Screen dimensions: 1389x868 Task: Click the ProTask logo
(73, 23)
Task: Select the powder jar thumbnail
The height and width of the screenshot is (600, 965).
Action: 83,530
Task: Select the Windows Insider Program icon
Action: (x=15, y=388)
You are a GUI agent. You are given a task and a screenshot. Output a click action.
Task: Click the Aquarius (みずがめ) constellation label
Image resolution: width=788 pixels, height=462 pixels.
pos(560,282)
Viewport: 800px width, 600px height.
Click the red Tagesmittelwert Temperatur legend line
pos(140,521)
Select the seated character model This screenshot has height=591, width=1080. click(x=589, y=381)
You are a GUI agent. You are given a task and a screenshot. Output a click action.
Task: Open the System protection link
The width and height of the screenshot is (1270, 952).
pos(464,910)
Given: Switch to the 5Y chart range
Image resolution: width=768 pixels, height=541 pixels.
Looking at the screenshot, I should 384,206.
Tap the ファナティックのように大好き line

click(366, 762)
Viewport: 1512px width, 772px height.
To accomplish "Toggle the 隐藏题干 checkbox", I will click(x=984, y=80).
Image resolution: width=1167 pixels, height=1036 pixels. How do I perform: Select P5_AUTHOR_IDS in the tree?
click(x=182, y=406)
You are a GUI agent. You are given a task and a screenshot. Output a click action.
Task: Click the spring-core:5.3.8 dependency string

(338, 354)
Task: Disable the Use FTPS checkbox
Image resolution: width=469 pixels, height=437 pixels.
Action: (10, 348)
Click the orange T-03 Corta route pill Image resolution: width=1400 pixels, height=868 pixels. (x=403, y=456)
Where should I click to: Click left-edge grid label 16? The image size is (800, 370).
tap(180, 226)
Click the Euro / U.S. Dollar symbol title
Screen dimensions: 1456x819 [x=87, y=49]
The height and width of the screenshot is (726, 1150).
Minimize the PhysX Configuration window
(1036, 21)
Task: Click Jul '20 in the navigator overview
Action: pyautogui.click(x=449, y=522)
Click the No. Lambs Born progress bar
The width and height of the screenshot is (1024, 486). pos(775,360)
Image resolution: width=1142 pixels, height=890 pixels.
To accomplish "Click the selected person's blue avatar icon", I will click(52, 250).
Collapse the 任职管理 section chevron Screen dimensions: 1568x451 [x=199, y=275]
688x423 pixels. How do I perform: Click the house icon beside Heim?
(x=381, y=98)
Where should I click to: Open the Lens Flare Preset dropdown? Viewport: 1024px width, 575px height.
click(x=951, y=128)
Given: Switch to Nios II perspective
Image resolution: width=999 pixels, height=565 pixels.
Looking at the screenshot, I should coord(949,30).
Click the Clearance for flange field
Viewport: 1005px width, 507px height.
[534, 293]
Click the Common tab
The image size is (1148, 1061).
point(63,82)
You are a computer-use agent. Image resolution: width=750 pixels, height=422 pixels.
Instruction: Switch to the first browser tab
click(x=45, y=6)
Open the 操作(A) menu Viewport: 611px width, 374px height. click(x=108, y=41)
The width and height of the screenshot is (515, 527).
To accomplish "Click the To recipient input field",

*****

◆ **PROBLEM TO SOLVE**: Check which lines of the entries hold the word "will", then please give only how many there are.

◆ **ANSWER AREA**: 2